Ainsi, le séquençage des réformes structurelles est particulièrement important. En temps de crise (scénarios B et C), une réforme du marché des biens et des politiques actives sur le marché de l’emploi sont à privilégier (politiques 1 et 4). En situation « normale » (scénario A), il est temps de réformer l’assurance chômage et la protection de l’emploi (politiques 2 et 3). Ces résultats théoriques sont à mettre en perspective : par exemple, les réformes Hartz menées en Allemagne dans les années 2000 (qui comprenaient notamment une réduction de l’assurance chômage et de la protection contre le licenciement) ont été implémentées alors que la conjecture nationale était fortement dégradée. Mais ces réformes ont été facilitées par une conjecture internationale favorable. De même, les réformes structurelles ont plus de chance d’être efficaces rapidement si les pays voisins ne les implémentent pas en même temps, réduisant les effets symétriques indésirables.

L’importance de la politique monétaire

Les résultats de Cacciatore et al.sont peu sensibles au fonctionnement de la politique monétaire, soit la différence entre les scénarios B et C. Eggertsson et al. nuancent ce constat[vii]. Ils considèrent, dans un  modèle similaire, l’impact d’une réforme structurelle qui a des effets récessifs à court terme similaires à ceux des politiques 2 et 3 présentées plus haut. Ils montrent que lorsque la politique monétaire est fonctionnelle (hors de la trappe à liquidité[viii]), la banque centrale peut diminuer le taux d’intérêt et ainsi adoucir les effets déflationnistes de la réforme à court terme. Mais lorsque la politique monétaire n’est plus fonctionnelle, elle ne peut pas combattre de tels effets récessifs. Ainsi, en plus de l’importance des conditions macro-économiques, le fonctionnement de la politique monétaire et sa transmission à l’économie réelle sont des critères importants à considérer lorsqu’une réforme structurelle est mise en place.

Le rôle des annonces

En revanche, les deux articles se rejoignent sur l’importance de la crédibilité gouvernementale et des effets d’annonce. Par exemple, comme énoncé plus haut, faciliter le licenciement en temps de crise conduit à une situation où les entreprises peuvent licencier sans trop de contraintes et réembauchent lors de la reprise. L’effet est procyclique et aggrave la récession. Si, au contraire, il est annoncé de manière crédible qu’une telle réforme serait implémentée à moyen terme, en sortie de crise, alors les entreprises peuvent réembaucher de manière proactive puisqu’elles savent qu’elles pourront plus facilement rompre ces contrats une fois la réforme mise en place. Même si, en tous cas en France, le coût potentiel d’un futur licenciement n’est pas le seul critère pris en compte par les entreprises lorsqu’elles envisagent d’embaucher.

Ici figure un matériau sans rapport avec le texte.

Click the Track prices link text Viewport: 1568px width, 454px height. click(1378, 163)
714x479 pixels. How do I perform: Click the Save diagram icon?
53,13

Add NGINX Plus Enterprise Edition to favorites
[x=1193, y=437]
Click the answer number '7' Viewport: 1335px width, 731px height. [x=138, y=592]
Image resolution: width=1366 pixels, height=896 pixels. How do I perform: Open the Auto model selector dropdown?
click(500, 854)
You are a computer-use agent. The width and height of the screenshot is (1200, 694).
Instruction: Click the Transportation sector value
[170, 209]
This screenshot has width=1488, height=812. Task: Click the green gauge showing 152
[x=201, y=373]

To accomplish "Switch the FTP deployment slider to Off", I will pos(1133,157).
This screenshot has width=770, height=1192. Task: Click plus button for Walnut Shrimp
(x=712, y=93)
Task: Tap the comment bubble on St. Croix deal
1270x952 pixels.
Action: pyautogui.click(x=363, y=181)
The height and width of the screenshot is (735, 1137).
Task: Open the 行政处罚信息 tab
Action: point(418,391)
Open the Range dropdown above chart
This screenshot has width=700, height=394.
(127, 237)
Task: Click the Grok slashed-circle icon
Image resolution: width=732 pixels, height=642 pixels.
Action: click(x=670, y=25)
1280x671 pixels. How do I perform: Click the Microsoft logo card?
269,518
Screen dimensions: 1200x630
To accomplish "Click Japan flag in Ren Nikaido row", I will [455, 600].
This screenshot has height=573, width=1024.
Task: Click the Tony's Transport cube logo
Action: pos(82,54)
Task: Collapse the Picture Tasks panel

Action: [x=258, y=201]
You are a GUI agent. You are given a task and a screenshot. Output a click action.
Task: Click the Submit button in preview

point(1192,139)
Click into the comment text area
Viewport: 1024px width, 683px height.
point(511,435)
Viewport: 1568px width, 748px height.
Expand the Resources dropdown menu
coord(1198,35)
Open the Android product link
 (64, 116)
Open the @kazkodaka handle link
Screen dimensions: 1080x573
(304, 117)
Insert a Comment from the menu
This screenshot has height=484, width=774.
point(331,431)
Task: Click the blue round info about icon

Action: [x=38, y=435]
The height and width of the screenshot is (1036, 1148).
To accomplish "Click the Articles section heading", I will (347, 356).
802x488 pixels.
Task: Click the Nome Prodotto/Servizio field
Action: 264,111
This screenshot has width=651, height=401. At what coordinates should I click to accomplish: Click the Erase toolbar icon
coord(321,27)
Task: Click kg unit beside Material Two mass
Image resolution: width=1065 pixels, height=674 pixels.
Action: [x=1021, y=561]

Réformer dans une union monétaire ?

Une étude théorique récente de Gali et al.conteste aussi l’efficacité des réformes qui favorisent la flexibilité salariale pour les pays d’une union monétaire[ix]. La flexibilité des salaires est vue traditionnellement comme une manière de retrouver de la compétitivité en cas de choc négatif. La baisse des salaires permet la baisse des prix et donc une dépréciation réelle qui relancerait l’économie. C’est notamment utile dans une union monétaire où le taux de change ne peut pas être utilisé. Les réformes structurelles qui réduisent la rigidité des salaires seraient donc pertinentes dans ce contexte, ce qui explique qu’elles aient été implémentées dans les programmes d’ajustement (Grèce, Portugal, Espagne etc…). Mais Gali et al.montrent que ce mécanisme a été très inefficace en Zone euro : la politique monétaire étant centralisée et avec un mandat portant uniquement sur la stabilité des prix dans la zone de manière agrégée, l’ajustement des prix a été modéré dans ces pays. Les pertes de pouvoir d’achat liées à la diminution des salaires ont eu lieu, mais pas les gains de compétitivité.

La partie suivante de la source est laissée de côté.